If we learned one thing from the 2007-2008 stock market collapse, it is that investors who can keep a cool head and be opportunistic in their purchases can make tidy profits as stocks recover.

Billionaire hedge fund manager John Paulson benefited from this approach, as did individual investors including Michael Koza.

Koza, a civil engineer living near Sacramento, Calif., bought into financial services companies like Radian Group (RDN, news), Genworth Financial (GNW, news)and CIT Group (CIT, news)as investors panicked. His in-depth, homespun stock research and smart stock picking helped him score huge profits in 2009 and recoup a 40% loss in 2008. His 10-year average annual return is now an impressive 22%.

Wall Street's most-recent bloodbath also presents buying opportunities.
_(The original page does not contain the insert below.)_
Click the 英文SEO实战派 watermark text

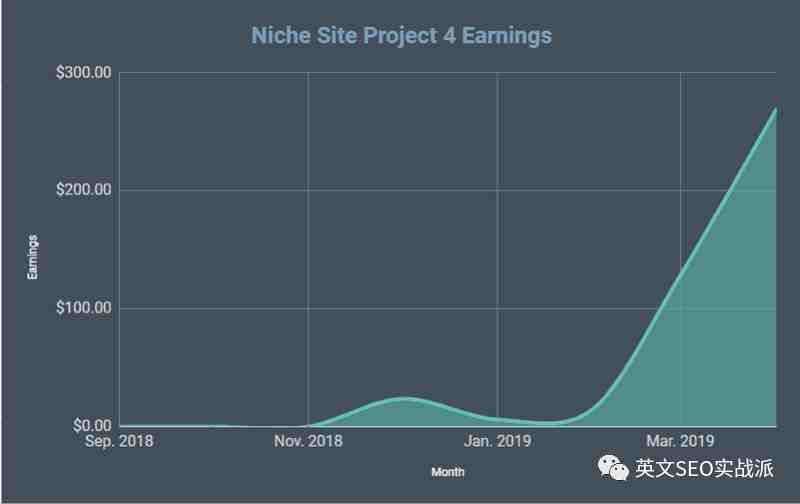pyautogui.click(x=704, y=468)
One smart way to approach the carnage is to look for stocks that have relatively stable dividends. Dividends offer investors an opportunity to lock in high yields and collect payments as they wait for stocks to recover.
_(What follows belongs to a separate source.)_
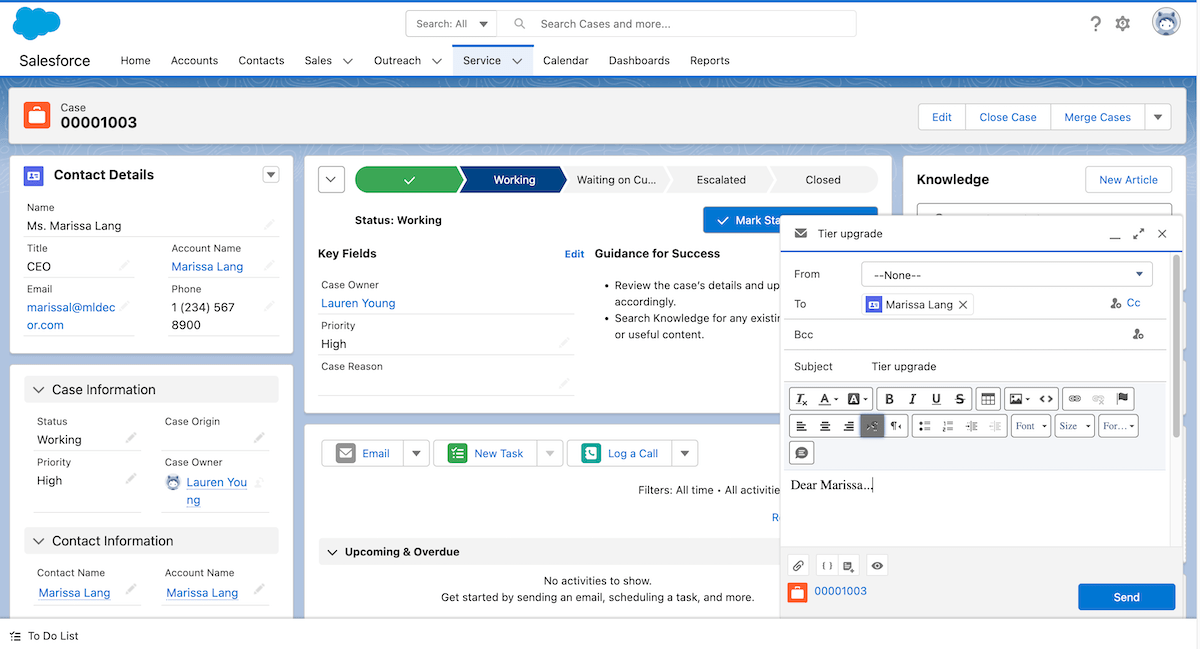Click the anchor flag icon

(1122, 399)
Of course, there is the risk that companies will eliminate their dividend if the economy worsens, though dividend-paying companies are loath to halt the payouts once they have initiated them.

Each of the stocks below has a relatively high dividend yield. The picks come from two sources: the website Dividend Channel and Bill Priest, the CEO and co-chief investment officer at Epoch Investment Partners. Priest is focused on finding sound companies with a long history of paying dividends.

1. Reynolds American: 6.1% yield.

Reynolds American (RAI, news)is a holding company for the nation's second-largest cigarette maker. It has five of the 10 best-selling brands in the United States, including Camel, Winston and Kool. The Winston-Salem, N.C., company also owns American Snuff, a maker of smokeless tobacco.

2. Coca-Cola: 2.8% yield.

Coca-Cola (KO, news)owns and licenses more than 500 nonalcoholic-beverage brands, including top-selling Coca-Cola, Diet Coke and Sprite.

3. Southern Copper: 7.4% yield.

Southern Copper (SCCO, news)produces copper, zinc, silver and molybdenum. It has mines in Peru, Chile and Mexico.

4. Eli Lilly: 5.5% yield.

Eli Lilly (LLY, news)develops, manufactures and sells pharmaceuticals -- including antidepressant Prozac and osteoporosis treatment Evista -- that are sold in 140 countries. The Indianapolis company also manufactures animal health products.

5. H&R Block: 4.3% yield.

H&R Block (HRB, news)provides tax-return-preparation and tax-consulting services through more than 11,000 retail locations across the United States. In addition, it has locations in Canada and Australia. The Kansas City company also publishes do-it-yourself tax-preparation software and offers retail banking services through H&R Block Bank.

6. Leggett & Platt: 5.5% yield.

Leggett & Platt (LEG, news)designs and produces bedding, furniture, office displays and industrial materials. The Carthage, Mo., company has production and distribution facilities in 20 countries.